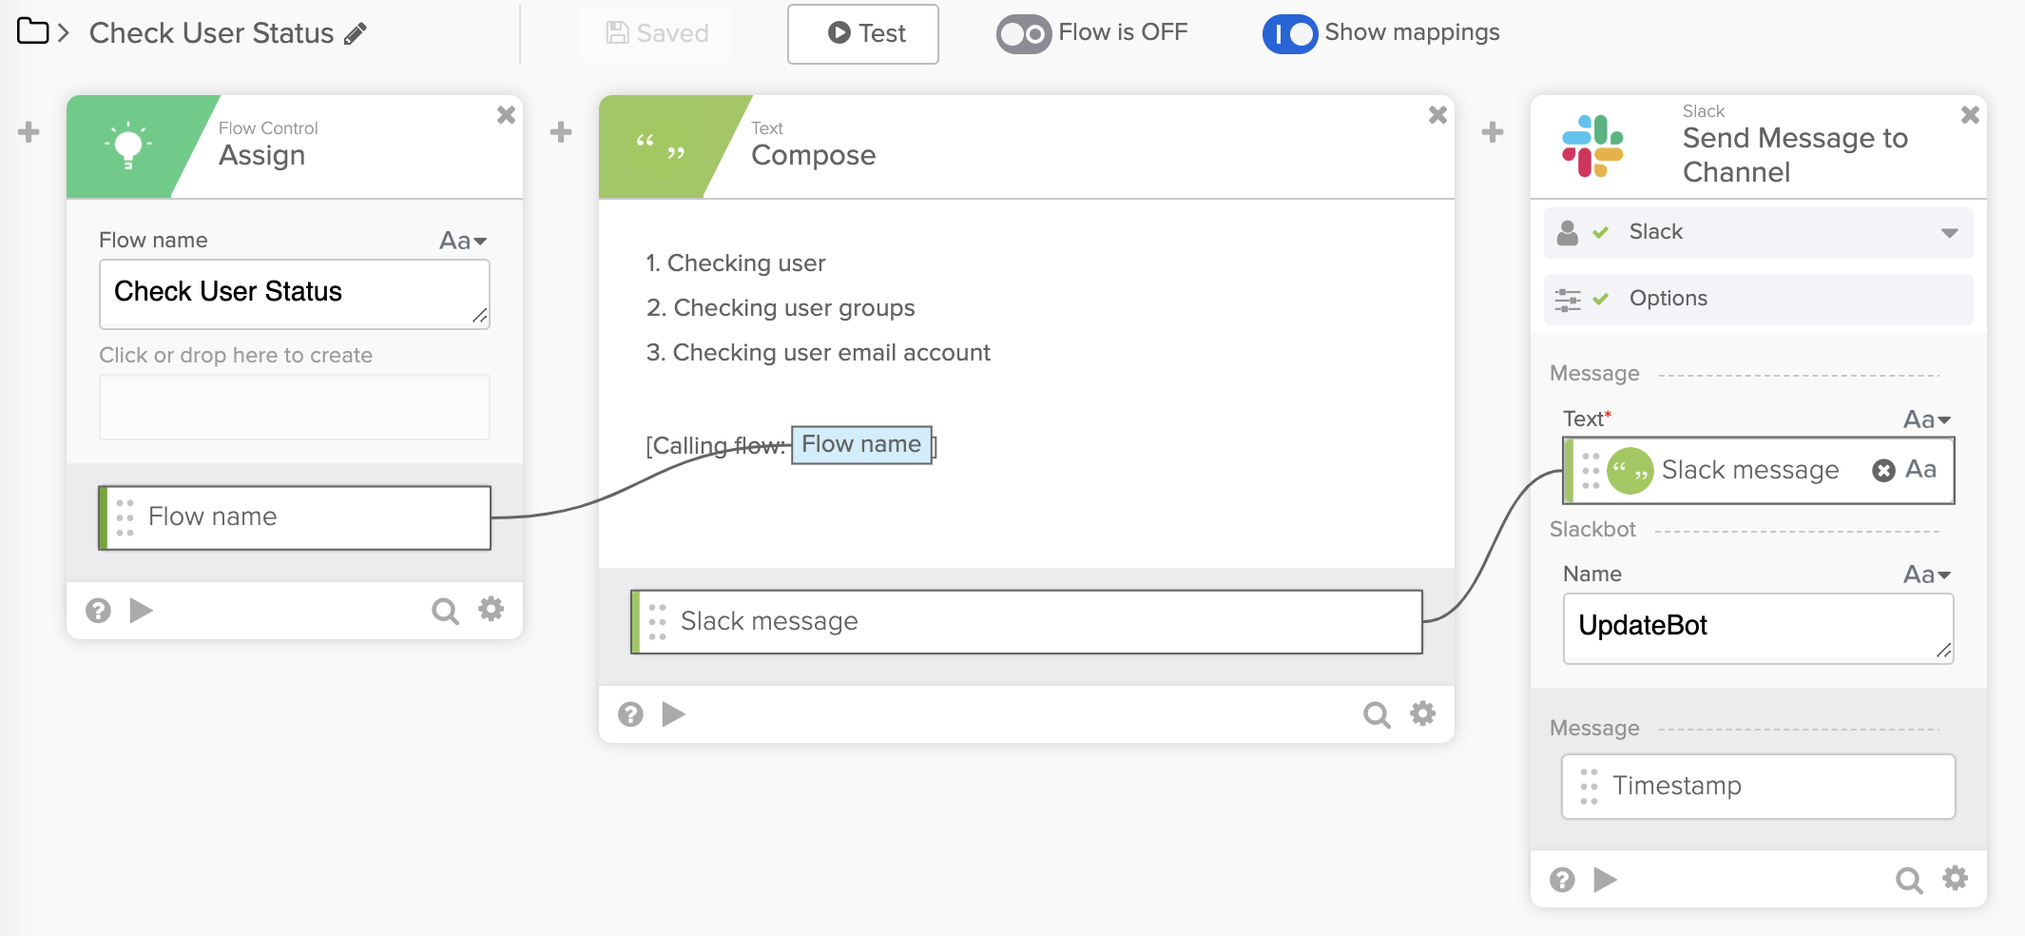The height and width of the screenshot is (936, 2025).
Task: Open help for the Compose card
Action: point(630,714)
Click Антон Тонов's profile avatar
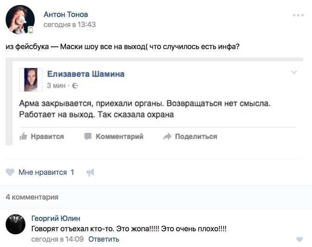Screen dimensions: 312x247 click(x=19, y=20)
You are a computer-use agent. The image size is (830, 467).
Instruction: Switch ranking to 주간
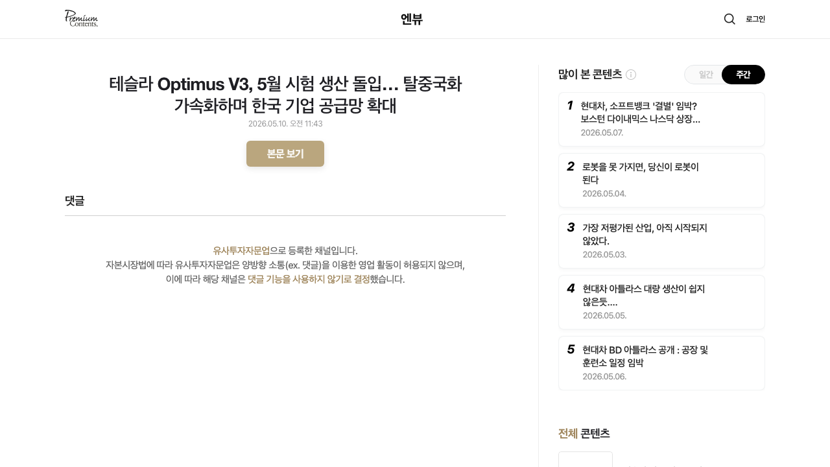click(x=743, y=75)
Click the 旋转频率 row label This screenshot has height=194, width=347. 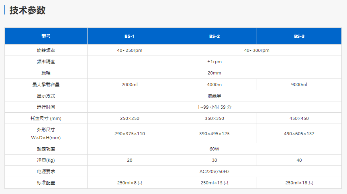46,50
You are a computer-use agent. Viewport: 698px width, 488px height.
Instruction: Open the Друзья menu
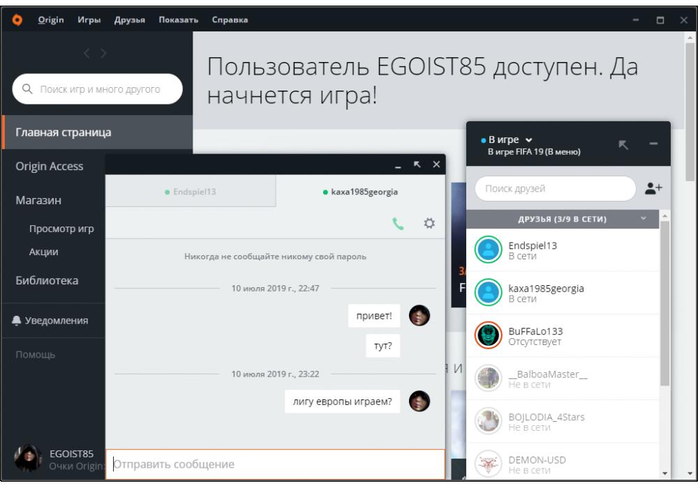click(x=129, y=20)
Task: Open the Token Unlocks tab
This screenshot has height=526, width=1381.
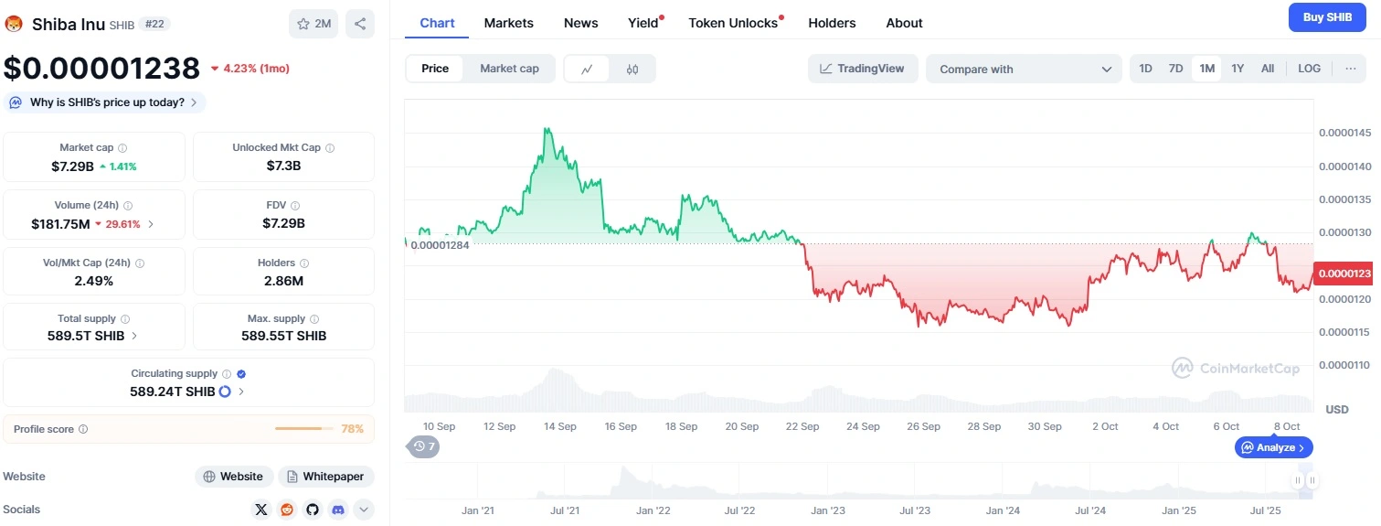Action: coord(733,23)
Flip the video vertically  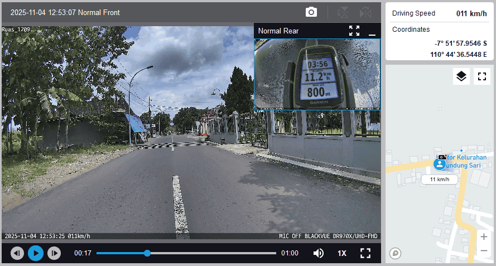[x=344, y=12]
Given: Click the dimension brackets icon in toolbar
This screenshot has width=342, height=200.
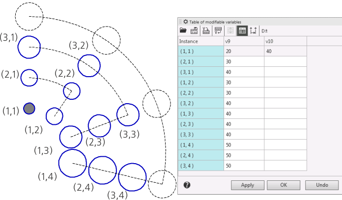Looking at the screenshot, I should pyautogui.click(x=253, y=30).
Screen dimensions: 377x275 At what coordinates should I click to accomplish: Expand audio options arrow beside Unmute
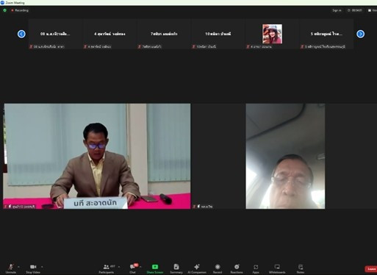click(18, 267)
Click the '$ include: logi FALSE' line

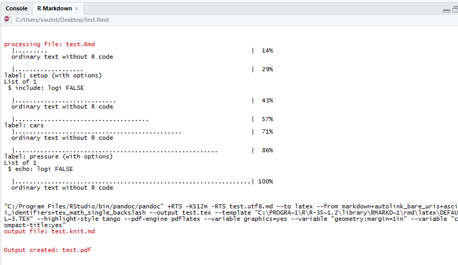pos(46,88)
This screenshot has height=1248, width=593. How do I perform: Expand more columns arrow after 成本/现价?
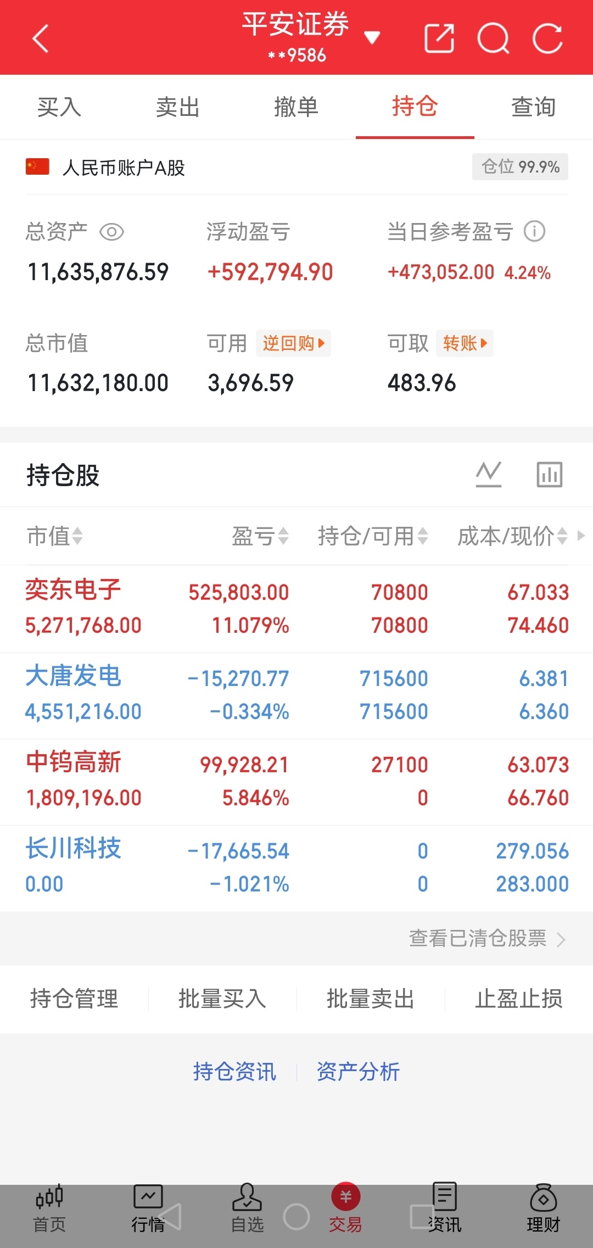(581, 536)

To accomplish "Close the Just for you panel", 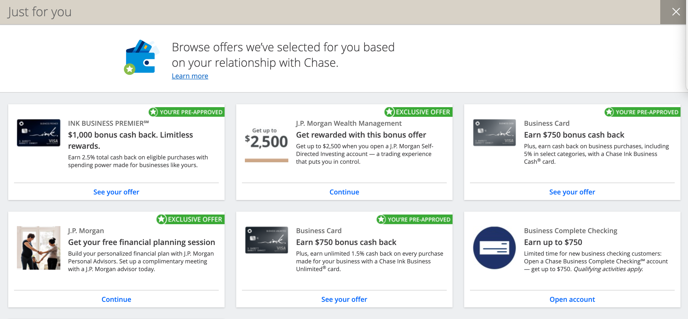I will 676,12.
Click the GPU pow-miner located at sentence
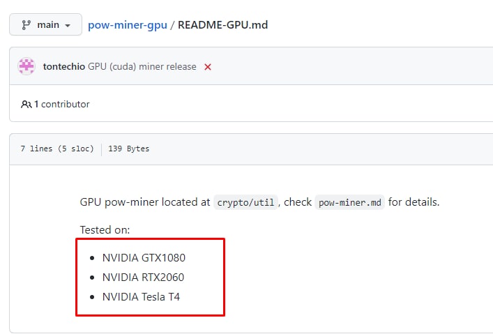Viewport: 493px width, 334px height. [259, 202]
==*==
» ACTIVITY
For the listing above, identify each line bearing "agent".

» ANSWER SECTION
You are a computer-use agent. The image size is (830, 467).
You are a computer-use agent. Viewport: 698px width, 488px height.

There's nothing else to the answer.